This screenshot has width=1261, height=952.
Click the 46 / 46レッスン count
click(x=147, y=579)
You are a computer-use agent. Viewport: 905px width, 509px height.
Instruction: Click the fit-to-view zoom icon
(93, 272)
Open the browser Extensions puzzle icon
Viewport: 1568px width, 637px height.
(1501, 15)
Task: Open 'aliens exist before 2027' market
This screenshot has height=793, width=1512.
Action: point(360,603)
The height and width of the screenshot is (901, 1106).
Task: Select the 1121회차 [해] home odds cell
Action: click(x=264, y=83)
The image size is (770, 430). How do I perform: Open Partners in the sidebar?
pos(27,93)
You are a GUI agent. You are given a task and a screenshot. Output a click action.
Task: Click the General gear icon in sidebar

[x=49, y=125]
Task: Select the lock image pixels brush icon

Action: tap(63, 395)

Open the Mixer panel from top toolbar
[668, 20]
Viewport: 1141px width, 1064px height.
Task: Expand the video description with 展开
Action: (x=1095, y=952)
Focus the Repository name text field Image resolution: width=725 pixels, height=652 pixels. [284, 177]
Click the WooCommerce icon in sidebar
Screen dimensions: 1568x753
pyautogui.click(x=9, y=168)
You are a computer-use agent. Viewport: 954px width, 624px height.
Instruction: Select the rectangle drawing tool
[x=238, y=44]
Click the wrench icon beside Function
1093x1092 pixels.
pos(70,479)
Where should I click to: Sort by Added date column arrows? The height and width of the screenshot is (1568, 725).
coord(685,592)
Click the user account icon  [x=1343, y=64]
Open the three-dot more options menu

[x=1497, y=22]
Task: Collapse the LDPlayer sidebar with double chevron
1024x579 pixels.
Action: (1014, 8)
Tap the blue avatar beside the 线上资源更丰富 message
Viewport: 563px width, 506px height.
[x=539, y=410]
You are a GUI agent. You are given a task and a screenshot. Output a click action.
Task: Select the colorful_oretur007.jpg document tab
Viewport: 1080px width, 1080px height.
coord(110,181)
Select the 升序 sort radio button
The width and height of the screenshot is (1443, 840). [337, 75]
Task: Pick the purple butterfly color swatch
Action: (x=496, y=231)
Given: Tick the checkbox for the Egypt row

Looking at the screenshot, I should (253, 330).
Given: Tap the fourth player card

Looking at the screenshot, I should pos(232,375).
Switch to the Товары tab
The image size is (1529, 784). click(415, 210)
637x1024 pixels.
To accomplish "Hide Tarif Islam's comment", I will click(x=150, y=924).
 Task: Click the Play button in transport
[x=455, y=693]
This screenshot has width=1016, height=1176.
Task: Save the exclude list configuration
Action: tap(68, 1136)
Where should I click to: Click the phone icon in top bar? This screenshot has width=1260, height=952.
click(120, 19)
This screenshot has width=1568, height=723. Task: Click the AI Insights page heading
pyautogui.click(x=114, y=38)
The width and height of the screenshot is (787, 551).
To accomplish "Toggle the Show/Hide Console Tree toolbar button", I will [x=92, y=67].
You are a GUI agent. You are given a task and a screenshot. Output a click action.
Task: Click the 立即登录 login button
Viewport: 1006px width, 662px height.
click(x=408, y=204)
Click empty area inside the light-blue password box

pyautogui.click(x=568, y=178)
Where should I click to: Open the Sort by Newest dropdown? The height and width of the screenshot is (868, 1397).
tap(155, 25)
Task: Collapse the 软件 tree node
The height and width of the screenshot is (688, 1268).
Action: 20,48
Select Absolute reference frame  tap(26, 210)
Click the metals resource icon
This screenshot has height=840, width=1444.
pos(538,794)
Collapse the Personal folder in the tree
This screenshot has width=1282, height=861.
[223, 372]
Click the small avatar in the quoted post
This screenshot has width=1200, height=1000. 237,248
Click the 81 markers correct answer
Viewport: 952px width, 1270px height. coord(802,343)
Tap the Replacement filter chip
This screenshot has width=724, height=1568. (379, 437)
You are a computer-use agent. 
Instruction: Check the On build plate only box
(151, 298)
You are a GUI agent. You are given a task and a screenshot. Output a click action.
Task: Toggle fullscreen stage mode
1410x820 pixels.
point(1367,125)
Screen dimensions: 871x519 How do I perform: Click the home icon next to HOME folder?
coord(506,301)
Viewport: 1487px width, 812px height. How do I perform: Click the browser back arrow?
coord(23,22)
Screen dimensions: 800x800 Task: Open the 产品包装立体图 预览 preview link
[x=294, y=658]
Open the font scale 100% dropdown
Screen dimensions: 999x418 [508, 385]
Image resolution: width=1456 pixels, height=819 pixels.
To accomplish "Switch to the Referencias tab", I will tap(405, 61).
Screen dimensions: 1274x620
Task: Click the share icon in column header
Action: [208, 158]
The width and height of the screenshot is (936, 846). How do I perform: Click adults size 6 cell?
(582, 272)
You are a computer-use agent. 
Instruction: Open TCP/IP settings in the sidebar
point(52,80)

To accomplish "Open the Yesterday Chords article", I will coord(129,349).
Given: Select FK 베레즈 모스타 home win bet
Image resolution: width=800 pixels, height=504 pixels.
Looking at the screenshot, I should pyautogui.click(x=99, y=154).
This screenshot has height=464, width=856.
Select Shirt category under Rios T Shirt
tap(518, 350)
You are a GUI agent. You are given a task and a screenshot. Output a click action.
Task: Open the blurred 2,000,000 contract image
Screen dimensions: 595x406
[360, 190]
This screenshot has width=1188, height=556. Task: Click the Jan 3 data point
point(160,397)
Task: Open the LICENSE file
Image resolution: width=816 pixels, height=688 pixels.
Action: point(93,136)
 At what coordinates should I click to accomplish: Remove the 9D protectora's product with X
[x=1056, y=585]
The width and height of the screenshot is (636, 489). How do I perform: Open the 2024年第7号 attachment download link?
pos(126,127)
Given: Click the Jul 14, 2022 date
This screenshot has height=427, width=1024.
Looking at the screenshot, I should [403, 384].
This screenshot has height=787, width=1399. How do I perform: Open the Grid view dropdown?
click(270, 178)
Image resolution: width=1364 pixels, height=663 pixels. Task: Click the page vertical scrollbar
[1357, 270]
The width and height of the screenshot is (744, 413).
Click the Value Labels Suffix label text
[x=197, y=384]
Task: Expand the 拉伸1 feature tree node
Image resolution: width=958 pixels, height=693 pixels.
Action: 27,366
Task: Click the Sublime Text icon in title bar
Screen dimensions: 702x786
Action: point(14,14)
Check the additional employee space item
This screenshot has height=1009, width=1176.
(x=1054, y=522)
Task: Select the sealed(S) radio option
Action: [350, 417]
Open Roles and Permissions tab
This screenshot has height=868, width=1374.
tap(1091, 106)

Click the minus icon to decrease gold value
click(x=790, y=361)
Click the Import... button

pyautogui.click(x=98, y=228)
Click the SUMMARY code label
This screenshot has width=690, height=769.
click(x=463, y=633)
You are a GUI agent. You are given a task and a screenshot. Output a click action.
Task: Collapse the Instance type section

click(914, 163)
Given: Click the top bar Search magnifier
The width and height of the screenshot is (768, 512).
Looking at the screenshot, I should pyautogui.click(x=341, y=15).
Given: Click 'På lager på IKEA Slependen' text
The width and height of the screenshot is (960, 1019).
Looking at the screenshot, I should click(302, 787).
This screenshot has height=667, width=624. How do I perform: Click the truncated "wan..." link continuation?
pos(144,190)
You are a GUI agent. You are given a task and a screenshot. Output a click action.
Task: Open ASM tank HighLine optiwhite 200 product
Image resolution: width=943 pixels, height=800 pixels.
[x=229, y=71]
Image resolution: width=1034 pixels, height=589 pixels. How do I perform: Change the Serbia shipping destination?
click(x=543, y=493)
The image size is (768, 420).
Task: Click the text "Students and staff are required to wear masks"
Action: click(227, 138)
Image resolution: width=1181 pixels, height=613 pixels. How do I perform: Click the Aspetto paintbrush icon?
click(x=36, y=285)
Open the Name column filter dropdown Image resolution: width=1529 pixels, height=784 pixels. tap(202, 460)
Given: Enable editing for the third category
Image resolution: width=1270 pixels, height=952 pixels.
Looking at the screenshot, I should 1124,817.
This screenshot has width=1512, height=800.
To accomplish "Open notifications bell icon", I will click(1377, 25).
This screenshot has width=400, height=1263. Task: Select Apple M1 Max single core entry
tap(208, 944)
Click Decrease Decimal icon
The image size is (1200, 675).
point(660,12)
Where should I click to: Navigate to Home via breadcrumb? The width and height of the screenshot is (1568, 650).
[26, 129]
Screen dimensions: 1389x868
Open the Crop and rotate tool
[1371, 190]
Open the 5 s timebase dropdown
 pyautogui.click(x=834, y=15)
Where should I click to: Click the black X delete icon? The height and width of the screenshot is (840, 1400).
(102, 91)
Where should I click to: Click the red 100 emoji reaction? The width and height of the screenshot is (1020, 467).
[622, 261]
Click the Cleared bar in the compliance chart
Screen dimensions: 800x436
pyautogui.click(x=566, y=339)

========================================

What is asked: Please copy the data word for word, beginning at the line that contains "The width and height of the screenshot is (636, 489)." and stopping after the line that contains "Action: point(14,14)".

Output for this task:
The width and height of the screenshot is (636, 489). How do I perform: Open the 2024年第7号 attachment download link?
pos(126,127)
Given: Click the Jul 14, 2022 date
This screenshot has height=427, width=1024.
Looking at the screenshot, I should [403, 384].
This screenshot has height=787, width=1399. How do I perform: Open the Grid view dropdown?
click(270, 178)
Image resolution: width=1364 pixels, height=663 pixels. Task: Click the page vertical scrollbar
[1357, 270]
The width and height of the screenshot is (744, 413).
Click the Value Labels Suffix label text
[x=197, y=384]
Task: Expand the 拉伸1 feature tree node
Image resolution: width=958 pixels, height=693 pixels.
Action: 27,366
Task: Click the Sublime Text icon in title bar
Screen dimensions: 702x786
Action: point(14,14)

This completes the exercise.